All entries must be given again in full, exactly as they were supplied.

_Data for review_:

* * * *

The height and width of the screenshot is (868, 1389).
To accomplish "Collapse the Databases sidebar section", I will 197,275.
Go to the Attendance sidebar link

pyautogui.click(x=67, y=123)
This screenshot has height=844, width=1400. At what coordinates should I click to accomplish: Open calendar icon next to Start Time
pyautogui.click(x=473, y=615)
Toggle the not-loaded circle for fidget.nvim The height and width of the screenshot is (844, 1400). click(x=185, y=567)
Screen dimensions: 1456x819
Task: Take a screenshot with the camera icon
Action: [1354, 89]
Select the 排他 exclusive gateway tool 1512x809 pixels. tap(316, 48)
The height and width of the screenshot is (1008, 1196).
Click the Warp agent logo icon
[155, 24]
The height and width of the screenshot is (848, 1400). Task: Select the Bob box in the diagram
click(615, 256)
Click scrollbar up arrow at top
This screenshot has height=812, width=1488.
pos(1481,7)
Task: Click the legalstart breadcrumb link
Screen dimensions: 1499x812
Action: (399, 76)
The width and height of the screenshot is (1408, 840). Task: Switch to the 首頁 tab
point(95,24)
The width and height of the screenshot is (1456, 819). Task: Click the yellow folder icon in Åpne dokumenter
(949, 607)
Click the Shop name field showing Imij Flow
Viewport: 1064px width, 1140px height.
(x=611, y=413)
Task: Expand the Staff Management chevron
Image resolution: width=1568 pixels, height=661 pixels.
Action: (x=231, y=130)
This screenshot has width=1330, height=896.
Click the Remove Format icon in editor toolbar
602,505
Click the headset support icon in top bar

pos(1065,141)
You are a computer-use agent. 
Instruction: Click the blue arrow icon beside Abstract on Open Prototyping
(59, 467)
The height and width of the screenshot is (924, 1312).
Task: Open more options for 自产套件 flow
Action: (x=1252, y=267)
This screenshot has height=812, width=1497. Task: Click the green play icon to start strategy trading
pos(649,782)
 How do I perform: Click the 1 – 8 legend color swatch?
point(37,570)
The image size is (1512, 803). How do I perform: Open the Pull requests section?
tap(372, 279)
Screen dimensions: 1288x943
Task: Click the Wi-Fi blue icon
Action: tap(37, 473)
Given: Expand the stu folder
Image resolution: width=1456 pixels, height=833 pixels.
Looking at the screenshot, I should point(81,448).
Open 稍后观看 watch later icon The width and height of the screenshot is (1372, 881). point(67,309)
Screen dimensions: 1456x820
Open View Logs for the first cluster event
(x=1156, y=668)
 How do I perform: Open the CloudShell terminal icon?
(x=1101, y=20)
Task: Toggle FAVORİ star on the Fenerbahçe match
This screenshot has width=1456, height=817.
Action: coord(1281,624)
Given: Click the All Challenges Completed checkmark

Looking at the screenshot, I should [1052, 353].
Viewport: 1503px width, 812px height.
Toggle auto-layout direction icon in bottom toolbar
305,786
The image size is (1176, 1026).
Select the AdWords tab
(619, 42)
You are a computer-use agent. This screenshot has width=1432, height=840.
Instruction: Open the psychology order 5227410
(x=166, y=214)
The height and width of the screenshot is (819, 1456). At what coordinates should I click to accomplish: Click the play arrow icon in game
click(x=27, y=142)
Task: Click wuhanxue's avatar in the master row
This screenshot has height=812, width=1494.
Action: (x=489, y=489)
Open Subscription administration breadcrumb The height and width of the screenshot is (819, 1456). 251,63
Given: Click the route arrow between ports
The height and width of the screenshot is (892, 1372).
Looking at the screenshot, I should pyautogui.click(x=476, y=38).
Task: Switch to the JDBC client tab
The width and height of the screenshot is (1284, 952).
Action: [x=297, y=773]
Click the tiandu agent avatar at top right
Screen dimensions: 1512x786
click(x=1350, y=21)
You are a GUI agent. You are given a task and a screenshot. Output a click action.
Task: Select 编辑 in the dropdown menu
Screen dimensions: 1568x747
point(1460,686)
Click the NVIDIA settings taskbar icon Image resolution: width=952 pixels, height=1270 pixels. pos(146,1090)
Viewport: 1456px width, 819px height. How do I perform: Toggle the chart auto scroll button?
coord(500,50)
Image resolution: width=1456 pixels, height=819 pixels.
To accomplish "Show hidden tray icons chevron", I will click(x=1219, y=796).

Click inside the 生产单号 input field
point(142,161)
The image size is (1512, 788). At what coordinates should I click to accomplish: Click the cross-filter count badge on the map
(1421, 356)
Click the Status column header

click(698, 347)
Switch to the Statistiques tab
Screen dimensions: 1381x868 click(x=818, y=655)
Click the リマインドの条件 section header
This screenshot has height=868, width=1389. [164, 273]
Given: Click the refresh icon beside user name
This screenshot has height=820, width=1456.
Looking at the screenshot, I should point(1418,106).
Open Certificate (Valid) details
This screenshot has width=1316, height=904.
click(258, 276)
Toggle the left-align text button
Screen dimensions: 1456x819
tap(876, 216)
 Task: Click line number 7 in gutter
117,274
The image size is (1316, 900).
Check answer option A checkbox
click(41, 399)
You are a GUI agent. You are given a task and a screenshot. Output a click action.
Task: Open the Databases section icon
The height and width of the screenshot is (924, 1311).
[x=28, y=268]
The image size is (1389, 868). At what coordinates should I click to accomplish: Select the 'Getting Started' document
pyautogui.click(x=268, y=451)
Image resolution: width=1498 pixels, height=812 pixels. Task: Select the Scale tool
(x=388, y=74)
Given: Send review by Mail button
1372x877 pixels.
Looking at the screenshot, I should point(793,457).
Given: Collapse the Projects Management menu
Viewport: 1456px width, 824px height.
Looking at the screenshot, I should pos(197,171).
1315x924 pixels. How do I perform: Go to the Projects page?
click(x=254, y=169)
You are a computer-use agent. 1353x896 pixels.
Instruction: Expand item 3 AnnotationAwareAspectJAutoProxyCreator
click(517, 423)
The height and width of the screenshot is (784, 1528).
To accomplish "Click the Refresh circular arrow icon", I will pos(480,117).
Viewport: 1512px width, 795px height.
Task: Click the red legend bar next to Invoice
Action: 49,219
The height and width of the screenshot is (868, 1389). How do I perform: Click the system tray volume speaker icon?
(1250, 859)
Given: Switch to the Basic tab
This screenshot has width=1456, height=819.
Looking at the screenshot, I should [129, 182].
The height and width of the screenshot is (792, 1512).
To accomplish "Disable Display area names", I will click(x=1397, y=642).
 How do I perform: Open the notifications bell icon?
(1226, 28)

* * * *

_Exercise response_:
The height and width of the screenshot is (868, 1389).
To accomplish "Collapse the Databases sidebar section", I will 197,275.
Go to the Attendance sidebar link

pyautogui.click(x=67, y=123)
This screenshot has height=844, width=1400. At what coordinates should I click to accomplish: Open calendar icon next to Start Time
pyautogui.click(x=473, y=615)
Toggle the not-loaded circle for fidget.nvim The height and width of the screenshot is (844, 1400). click(x=185, y=567)
Screen dimensions: 1456x819
Task: Take a screenshot with the camera icon
Action: [1354, 89]
Select the 排他 exclusive gateway tool 1512x809 pixels. tap(316, 48)
The height and width of the screenshot is (1008, 1196).
Click the Warp agent logo icon
[155, 24]
The height and width of the screenshot is (848, 1400). Task: Select the Bob box in the diagram
click(615, 256)
Click scrollbar up arrow at top
This screenshot has height=812, width=1488.
pos(1481,7)
Task: Click the legalstart breadcrumb link
Screen dimensions: 1499x812
Action: (399, 76)
The width and height of the screenshot is (1408, 840). Task: Switch to the 首頁 tab
point(95,24)
The width and height of the screenshot is (1456, 819). Task: Click the yellow folder icon in Åpne dokumenter
(949, 607)
Click the Shop name field showing Imij Flow
Viewport: 1064px width, 1140px height.
(x=611, y=413)
Task: Expand the Staff Management chevron
Image resolution: width=1568 pixels, height=661 pixels.
Action: (x=231, y=130)
This screenshot has width=1330, height=896.
Click the Remove Format icon in editor toolbar
602,505
Click the headset support icon in top bar

pos(1065,141)
You are a computer-use agent. 
Instruction: Click the blue arrow icon beside Abstract on Open Prototyping
(59, 467)
The height and width of the screenshot is (924, 1312).
Task: Open more options for 自产套件 flow
Action: (x=1252, y=267)
This screenshot has height=812, width=1497. Task: Click the green play icon to start strategy trading
pos(649,782)
 How do I perform: Click the 1 – 8 legend color swatch?
point(37,570)
The image size is (1512, 803). How do I perform: Open the Pull requests section?
tap(372, 279)
Screen dimensions: 1288x943
Task: Click the Wi-Fi blue icon
Action: tap(37, 473)
Given: Expand the stu folder
Image resolution: width=1456 pixels, height=833 pixels.
Looking at the screenshot, I should point(81,448).
Open 稍后观看 watch later icon The width and height of the screenshot is (1372, 881). point(67,309)
Screen dimensions: 1456x820
Open View Logs for the first cluster event
(x=1156, y=668)
 How do I perform: Open the CloudShell terminal icon?
(x=1101, y=20)
Task: Toggle FAVORİ star on the Fenerbahçe match
This screenshot has width=1456, height=817.
Action: coord(1281,624)
Given: Click the All Challenges Completed checkmark

Looking at the screenshot, I should [1052, 353].
Viewport: 1503px width, 812px height.
Toggle auto-layout direction icon in bottom toolbar
305,786
The image size is (1176, 1026).
Select the AdWords tab
(619, 42)
You are a computer-use agent. This screenshot has width=1432, height=840.
Instruction: Open the psychology order 5227410
(x=166, y=214)
The height and width of the screenshot is (819, 1456). At what coordinates should I click to accomplish: Click the play arrow icon in game
click(x=27, y=142)
Task: Click wuhanxue's avatar in the master row
This screenshot has height=812, width=1494.
Action: (x=489, y=489)
Open Subscription administration breadcrumb The height and width of the screenshot is (819, 1456). 251,63
Given: Click the route arrow between ports
The height and width of the screenshot is (892, 1372).
Looking at the screenshot, I should pyautogui.click(x=476, y=38).
Task: Switch to the JDBC client tab
The width and height of the screenshot is (1284, 952).
Action: [x=297, y=773]
Click the tiandu agent avatar at top right
Screen dimensions: 1512x786
click(x=1350, y=21)
You are a GUI agent. You are given a task and a screenshot. Output a click action.
Task: Select 编辑 in the dropdown menu
Screen dimensions: 1568x747
point(1460,686)
Click the NVIDIA settings taskbar icon Image resolution: width=952 pixels, height=1270 pixels. pos(146,1090)
Viewport: 1456px width, 819px height. How do I perform: Toggle the chart auto scroll button?
coord(500,50)
Image resolution: width=1456 pixels, height=819 pixels.
To accomplish "Show hidden tray icons chevron", I will click(x=1219, y=796).

Click inside the 生产单号 input field
point(142,161)
The image size is (1512, 788). At what coordinates should I click to accomplish: Click the cross-filter count badge on the map
(1421, 356)
Click the Status column header

click(698, 347)
Switch to the Statistiques tab
Screen dimensions: 1381x868 click(x=818, y=655)
Click the リマインドの条件 section header
This screenshot has height=868, width=1389. [164, 273]
Given: Click the refresh icon beside user name
This screenshot has height=820, width=1456.
Looking at the screenshot, I should point(1418,106).
Open Certificate (Valid) details
This screenshot has width=1316, height=904.
click(258, 276)
Toggle the left-align text button
Screen dimensions: 1456x819
tap(876, 216)
 Task: Click line number 7 in gutter
117,274
The image size is (1316, 900).
Check answer option A checkbox
click(41, 399)
You are a GUI agent. You are given a task and a screenshot. Output a click action.
Task: Open the Databases section icon
The height and width of the screenshot is (924, 1311).
[x=28, y=268]
The image size is (1389, 868). At what coordinates should I click to accomplish: Select the 'Getting Started' document
pyautogui.click(x=268, y=451)
Image resolution: width=1498 pixels, height=812 pixels. Task: Select the Scale tool
(x=388, y=74)
Given: Send review by Mail button
1372x877 pixels.
Looking at the screenshot, I should point(793,457).
Given: Collapse the Projects Management menu
Viewport: 1456px width, 824px height.
Looking at the screenshot, I should pos(197,171).
1315x924 pixels. How do I perform: Go to the Projects page?
click(x=254, y=169)
You are a computer-use agent. 1353x896 pixels.
Instruction: Expand item 3 AnnotationAwareAspectJAutoProxyCreator
click(517, 423)
The height and width of the screenshot is (784, 1528).
To accomplish "Click the Refresh circular arrow icon", I will pos(480,117).
Viewport: 1512px width, 795px height.
Task: Click the red legend bar next to Invoice
Action: 49,219
The height and width of the screenshot is (868, 1389). How do I perform: Click the system tray volume speaker icon?
(1250, 859)
Given: Switch to the Basic tab
This screenshot has width=1456, height=819.
Looking at the screenshot, I should [129, 182].
The height and width of the screenshot is (792, 1512).
To accomplish "Disable Display area names", I will click(x=1397, y=642).
 How do I perform: Open the notifications bell icon?
(1226, 28)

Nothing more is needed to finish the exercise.